LuckyAlbatross -> RE: Why or Why Not (11/8/2005 11:49:58 AM)


quote:

ORIGINAL: SirSix72
how can you communicate about something you are unable to talk about trying

This post was difficult to parse because of your constant use of ellipses and lack of good strong sentences. But I wanted to point out the fallacy of this particular element.

I'm not willing to engage in cutting play or blood play with anyone I do not have a serious lifebond with. This is an emotional limit for me. I can still talk about it with anyone, I can still communicate it to anyone. But it's not something that will happen OR be tried with in anything but a serious context.

Just because you aren't going to try something doesn't mean you can't talk about it.

I think perhaps you meant to say "How can you open yourself to new things if you won't even entertain the idea or get to know a little about it?"




LuckyAlbatross -> RE: Why or Why Not (11/8/2005 11:51:05 AM)

quote:

ORIGINAL: SirSix72
La,

you are wrong about this one....I manage a swingers club with BDSM rooms on premises.......noone is allowed to touch without permission! This rules applies to any lifestlye BDSM or not........although there are casula encounters but again these encounters are negoiated before hand much like BDSM...the only difference is the way of play....We spank they dont

Maybe you missed this part of my post:

That doesn't mean you don't "ask" and it certainly doesn't mean swingers never say no to being touched or having people come in the middle of things.




SirSix72 -> RE: Why or Why Not (11/8/2005 11:54:53 AM)

I didnt mean to come off as derisive to your reply about swingers...thats what I meant to say about opening yourself up to possibilities thank you LA.........I must admit I tend to hang out with them more because of their emotional stablity.......

Master Six




Kasia -> RE: Why or Why Not (11/8/2005 11:57:31 AM)

quote:

ORIGINAL: LuckyAlbatross

But there are differences, sometimes key ones. With swingers/bdsmers the largest seems to be the issue of touching/getting involved. For bdsm it is almost a cardinal sin to touch someone without permission, even casual touching, and horrific enter or be involved in a scene without express permission.

For swingers, casual and intimate touching is far more common and in fact often used in the place of the request to touch itself. Initial touching is a way to feel the people out. The rules on getting into a session that other swingers are involved in are also far more relaxed than in bds, requiring far less blatant requests and lower level of social comfort.

That doesn't mean you don't "ask" and it certianly doesn't mean swingers never say no to being touched or having people come in the middle of things. But the "social dance" is based on a different set of expectations and series of steps.

Given this, applying "that was rude and wrong" in a bdsm context is a very different thing than in a swinger context. It may just be an honest misunderstanding. Something that is rude to us might be considered favorable and encouraged to them.

Well, I dont know about swinger clubs there where you are, but here the touching without very clear permission is completely out of question.
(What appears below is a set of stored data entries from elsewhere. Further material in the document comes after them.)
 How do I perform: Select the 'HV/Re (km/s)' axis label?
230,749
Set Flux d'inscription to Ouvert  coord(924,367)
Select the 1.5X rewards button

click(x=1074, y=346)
In fact, it is very no no.
When I get involved with someone, others are welcomed to watch but only at proper distance (usually about 1-2 m). Coming closer than that is considered bad manners. The person in question may ask if they can get into the "play" but only before it starts. That is what the social rooms are for, you drink and talk and negotiate with whom you are going to be.
But once you start, no chances someone else can do anything but watch. None is coming "in the middle of things" or he would be very promptly asked to leave the club at once.

There are exceptions sometimes, some couples can include other couples in the middle of play but never without plainly asked permission. It usually goes for couples, singles are almost never welcomed once things heaten up.
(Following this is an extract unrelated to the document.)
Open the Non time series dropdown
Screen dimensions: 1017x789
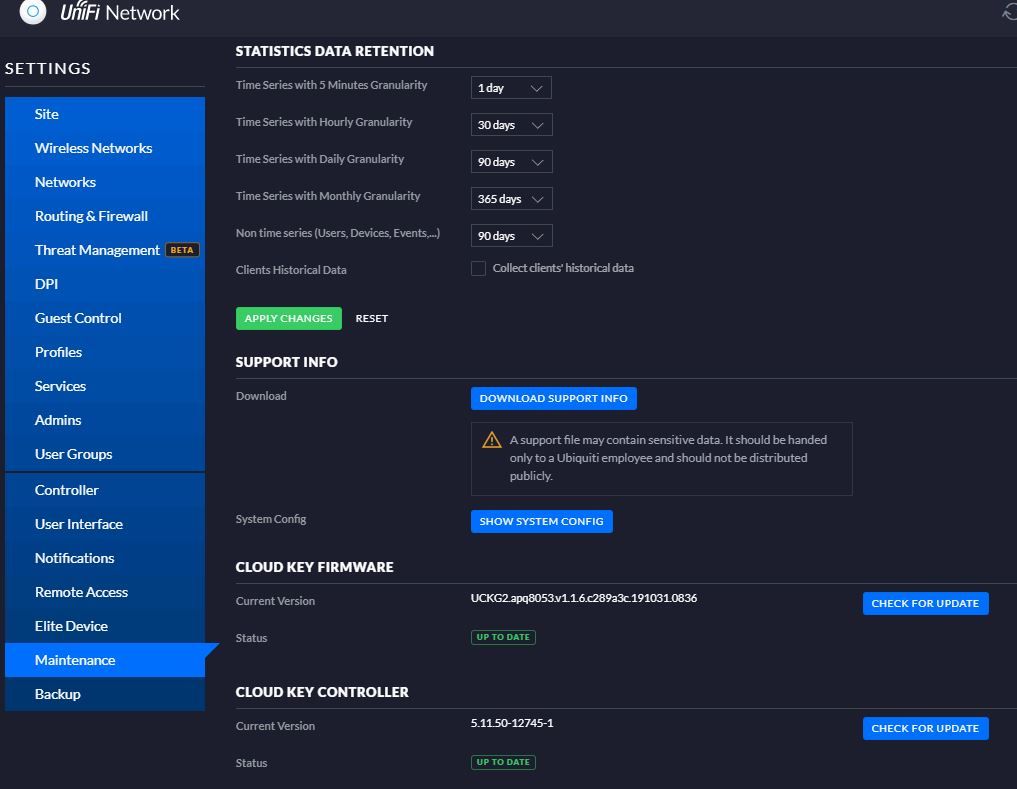click(x=511, y=236)
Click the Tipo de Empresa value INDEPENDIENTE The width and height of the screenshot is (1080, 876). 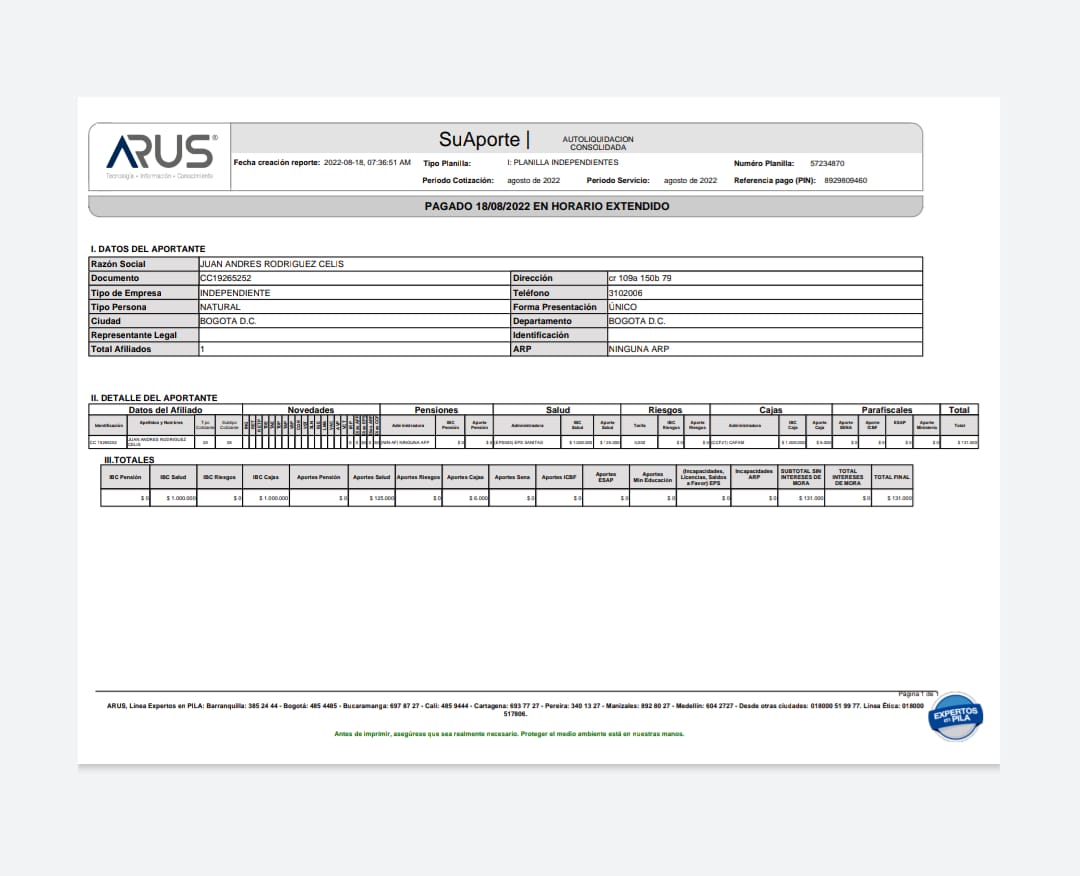235,293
LuckyAlbatross -> RE: Why or Why Not (11/8/2005 11:57:52 AM)


quote:

ORIGINAL: SirSix72
the only difference is the way of play....We spank they dont

Then is there a reason that the owner of the swingers club has asked your slave not to wear a certain type of collar?
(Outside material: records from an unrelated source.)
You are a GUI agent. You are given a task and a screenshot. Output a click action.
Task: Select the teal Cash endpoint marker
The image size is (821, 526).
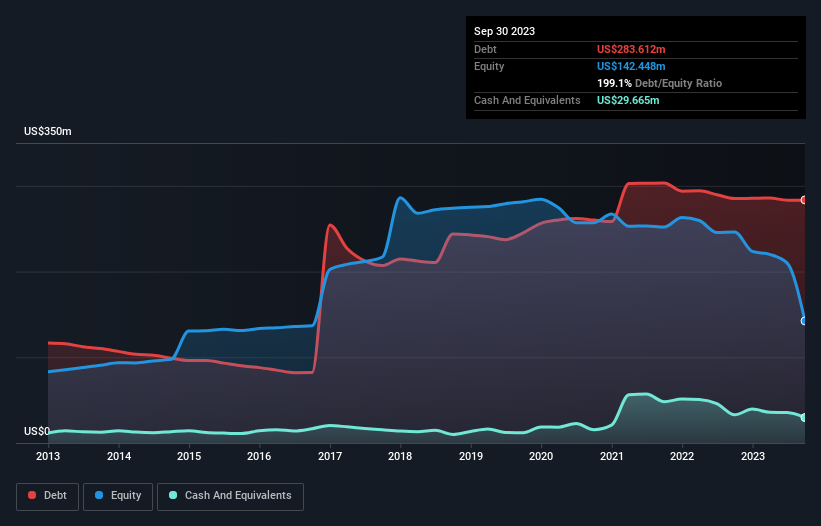pyautogui.click(x=804, y=417)
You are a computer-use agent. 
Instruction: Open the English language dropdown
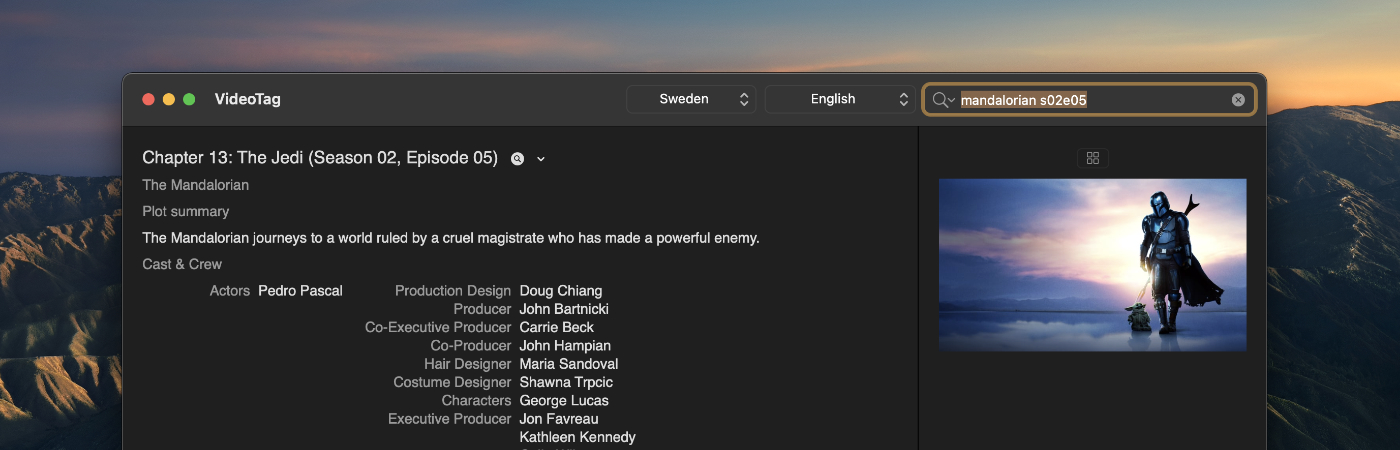click(x=839, y=99)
darkinshadows -> RE: Why or Why Not (11/8/2005 11:59:31 AM)

quote:

I agree with what you said as well darkangel about the facilitator based on the fact of no service...but if there is service then the laws are laid so to speak then the Dominant becomes the facilitator in the relationship....


If there is pre agreed service, then the facilitator is the person whom is the dominant in that relationship. If the s-type then refuses, then the onus is on the dominant. Its their responsibility to find out why the s is refusing. If the s-type refuses communication, then the dominant (in an ideal world) decide what is more important to them. The control and being true to themself or just being with the stype they have chosen. It doesnt come down to brattishness or topping from below, its the dominants responsibility to decide on the course of action for them. It is very much a choice of whether you accept an I-it or I-thou situation as is being discussed elsewhere on the forum.
But one has to remember that BDSM clubs and group meetings run very differently to swinger clubs which in turn run differently to Gorean meets... they are like Judism, Christianity and Muslim - they all worship the same God, just approaching from different roads...

Peace and Rapture




Kasia -> RE: Why or Why Not (11/8/2005 12:06:48 PM)


quote:

ORIGINAL: SirSix72

the only difference is the way of play....We spank they dont

I see plenty of spanking in swinger clubs. The one we really like the most actually has a dungeon for bdsm parties and the room is used frequently. And couple of regular visitors are very visibly collared.
Since that is very private and small club, the dungeon is opened to all, the others keep such rooms locked for "ordinary" guests. One can hear the sounds though.......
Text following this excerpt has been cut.